各紙は、黒田新日銀総裁の金融緩和策や世界の景気動向から、日本経済の行方を分析している。
各紙は総じて、景況感の改善は、安倍首相の景気刺激策(アベノミクス)による、円安と株価急騰による期待感が大きく影響しているとみている。エコノミストの間では、輸出の重要性が指摘されている。円安下での輸出業の売上改善(年度会計におけるドル円数値の上昇)や、最大貿易相手国である米中の景気回復などが背景にある。
ただし、景気回復には時間がかかるとみているようだ。
フィナンシャル・タイムズ紙は、円安による利益見通し改善に伴い、大手製造業の景況感は好感されているものの、業種全体の数値はほぼ変わらないことから、日本の経営者の悲観論は根強いと論じている。背景には、リーマンショックと東日本大震災・津波の影響による、長く続くデフレと成長率の停滞があるとしている。大企業製造業の設備投資計画が前年度見込み比2%減だったことにも、企業の慎重姿勢があらわれている。ウォール・ストリート・ジャーナル紙は、この背景には、実体経済への政府の政策の影響力に対する不安があるのでは、とみている。

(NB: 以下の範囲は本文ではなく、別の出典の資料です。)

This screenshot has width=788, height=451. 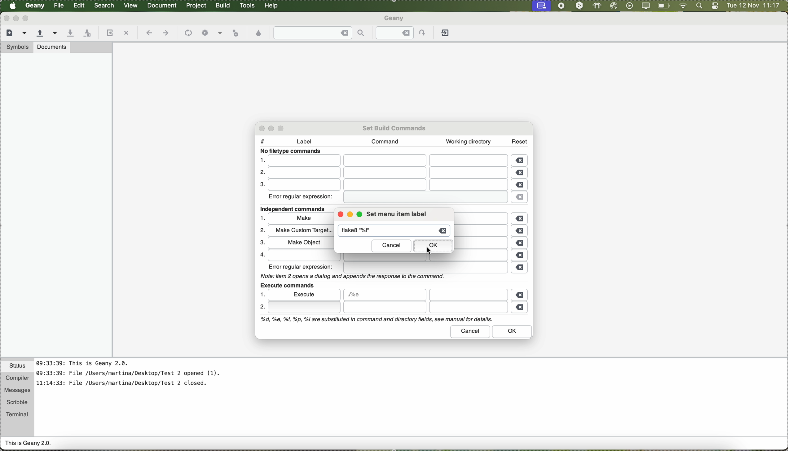 What do you see at coordinates (105, 6) in the screenshot?
I see `search` at bounding box center [105, 6].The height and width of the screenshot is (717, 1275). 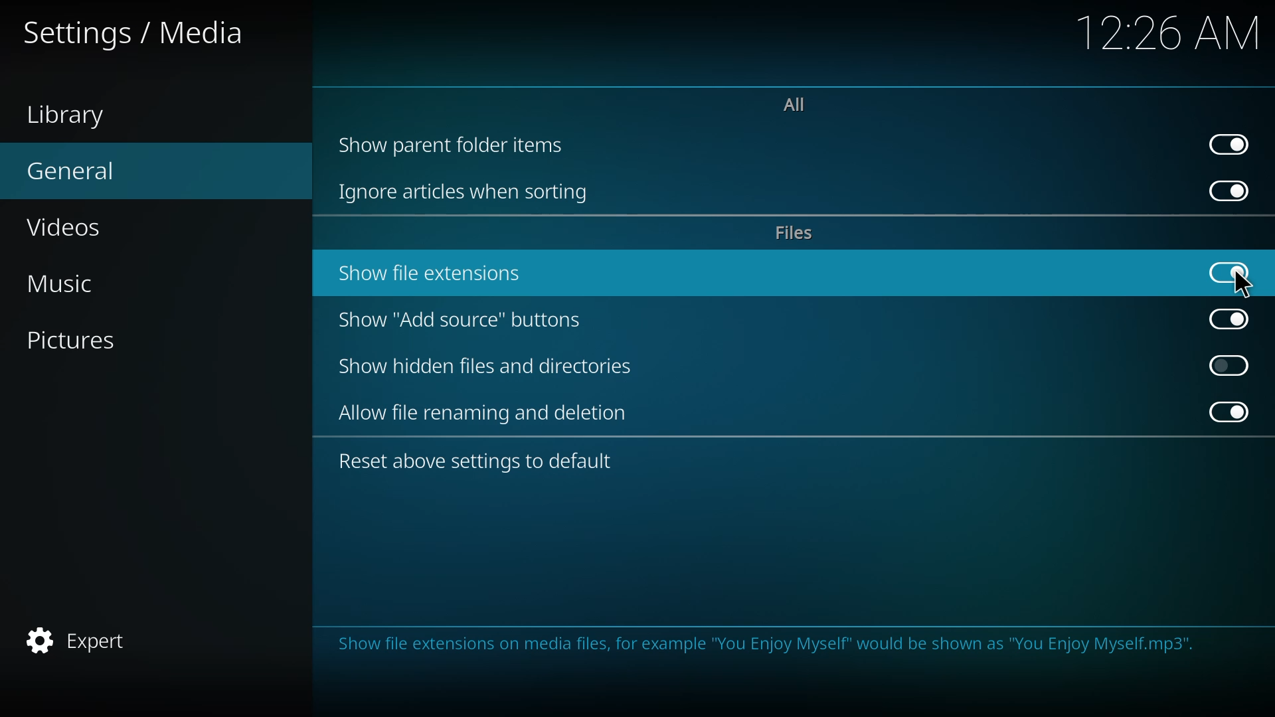 What do you see at coordinates (1172, 33) in the screenshot?
I see `time` at bounding box center [1172, 33].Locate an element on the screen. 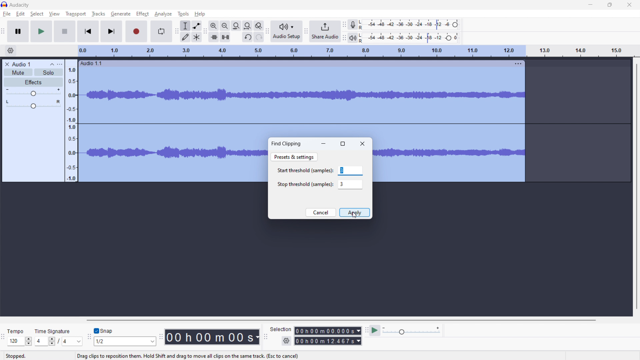 This screenshot has height=360, width=640. enable looping is located at coordinates (161, 31). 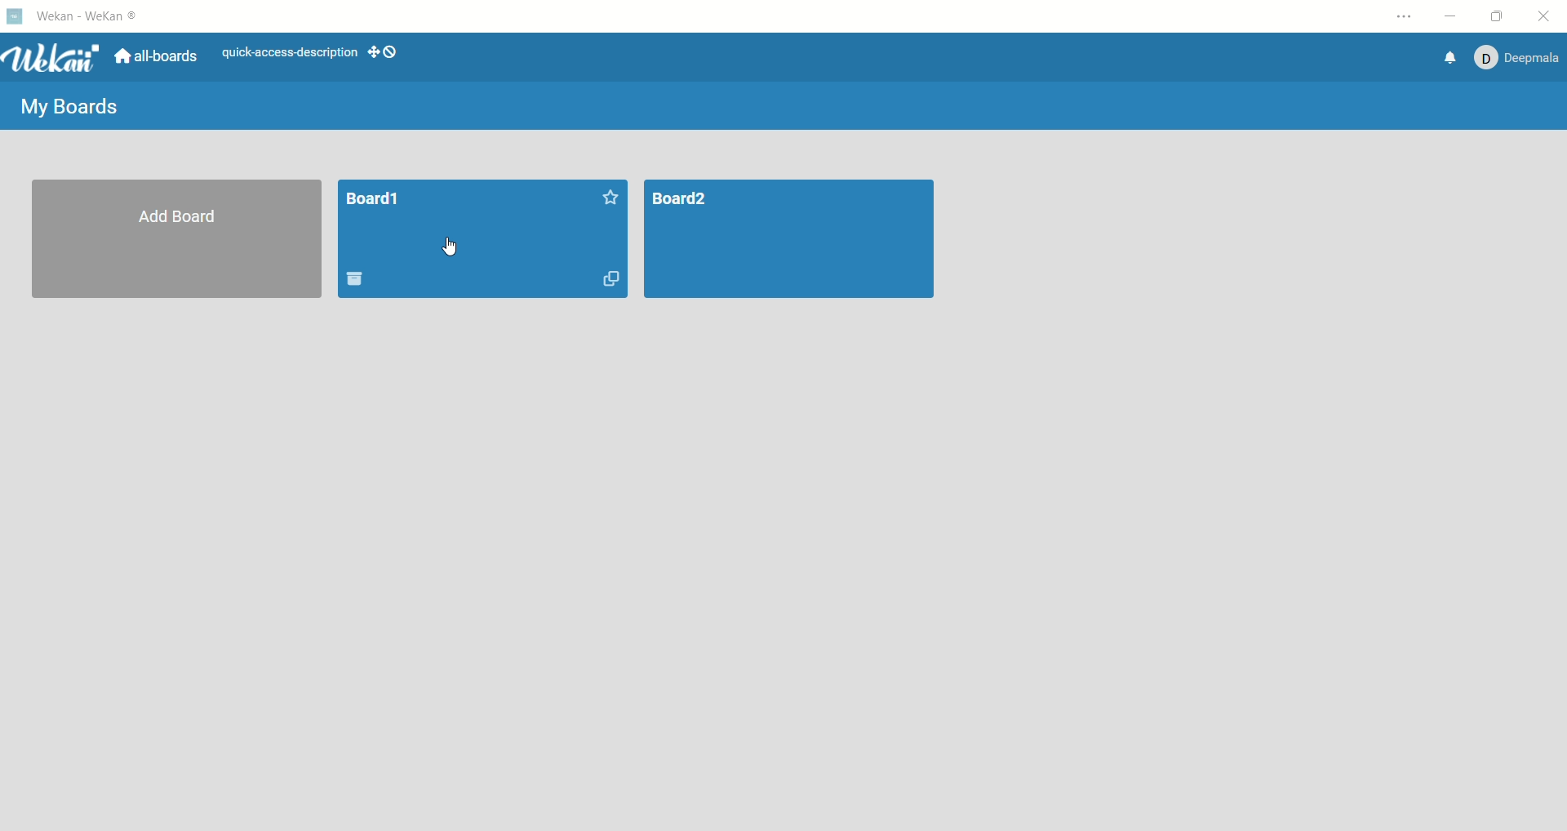 What do you see at coordinates (375, 54) in the screenshot?
I see `show-desktop-drag-handles` at bounding box center [375, 54].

ブルームバーグも全体的に慎重な報道で、景気回復には時間がかかり、量的緩和を中心とした更なるサポートが必要と論じた。黒田日銀総裁が、短観は、4月3日~4日の政策会議において金融緩和を拡大する必要性を押し上げたとみていることも取り上げた。
同紙はまた、輸出額に対して輸入額の増加が大きいことにもふれ、円安下での輸入業者の利益減(製鉄業や造船業者の見通しの暗さ)や、原発停止による燃料輸入額増加が、貿易収支の悪化につながっていることを報じている。